N.B. A Treatise on the virtues and efficacy of the Medicine may be had gratis where it is sold.
.
Source: The Times, Monday 4 March 1793
.
Taken in isolation, the claims are amusingly far-fetched. When you consider, however, the difficulty of determining death, and the contemporary anecdotes about people waking up on the point of burial, they are not as ridiculous as they sound. The advert does clarify that the medicine will work “provided the organs and juices are in a fit disposition for it,” (i.e. still alive!) and subsequently refers to ‘perishing’ rather than ‘perished’ lives. I don’t believe for a moment that the medicine was much good, but the idea behind it is no more outlandish than that of the charitable societies that were being established to rescue people apparently dead from drowning.
Horror stories abounded about people being mistakenly buried alive, and while this issue had not yet reached the level of obsession that it did during the 19th century, it was a genuine and understandable fear for many.
An anonymous correspondent to the Gentleman’s Magazine on July 20 1790 wrote:
It cannot be too much recommended to the world not to be in a hurry to bury their friends and relations. We find that by the assiduities of the Humane Society many persons, apparently dead, have been restored to life…

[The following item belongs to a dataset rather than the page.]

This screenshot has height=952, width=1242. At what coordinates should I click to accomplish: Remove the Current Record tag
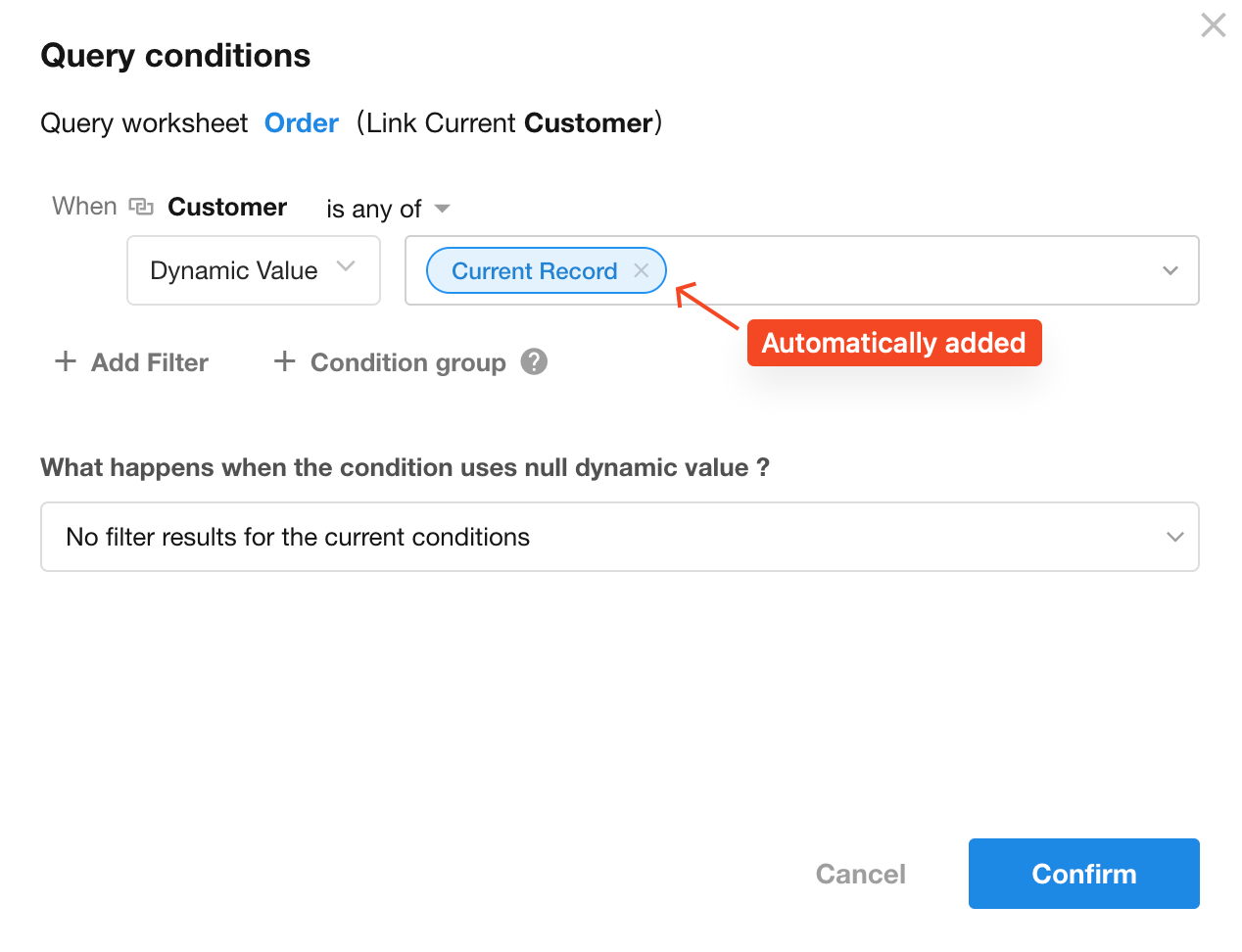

In short, Mr Urban, it is greatly to be feared that many unfortunate people have actually been buried alive. No man, of the least humanity, can think of such a thing without the utmost horror. I have heard lately of such an unhappy and miserable circumstance.”
Unfortunately (or, rather, fortunately) he doesn’t go on to relate the tale, but calls for legislation to ensure that bodies would not be buried until they showed visible signs of decomposition. A remedy that promised to allay such fears was onto a winner.
After Sibly’s death in 1799 or 1800, his successor, J R Saffell, did not assign the tincture any outright life-restoring properties, saying only that it had “restored multitudes, who were on the verge of the grave, to health.” The medicine was still on sale in the 1870s.
.
Image of Ebenezer Sibly courtesy of Wellcome Images.
This is really interesting and highlights the degree to which superstition and folklore combined in early modern medicine. I was looking at some stuff on astrology and medicine earlier. Given the mortality rate and lack of decent doctors, it’s not surprising so many people might turn to a tonic of this kind. It would perhaps have been preferable to some of the more outlandish remedies which were floating around.
I think it’s very true that people were often better off taking a completely ineffective nostrum than they were submitting to the more aggressive treatments of orthodox medicine – hence the rise of homeopathy and its apparent efficacy. Doing nothing at all could have a better result than being treated.
Sibly certainly doesn’t appear to have seen any contradiction between science and astrology, and from what I’ve read of him he had a genuine belief in his own remedies, unlike some of the charlatans who were out to con people.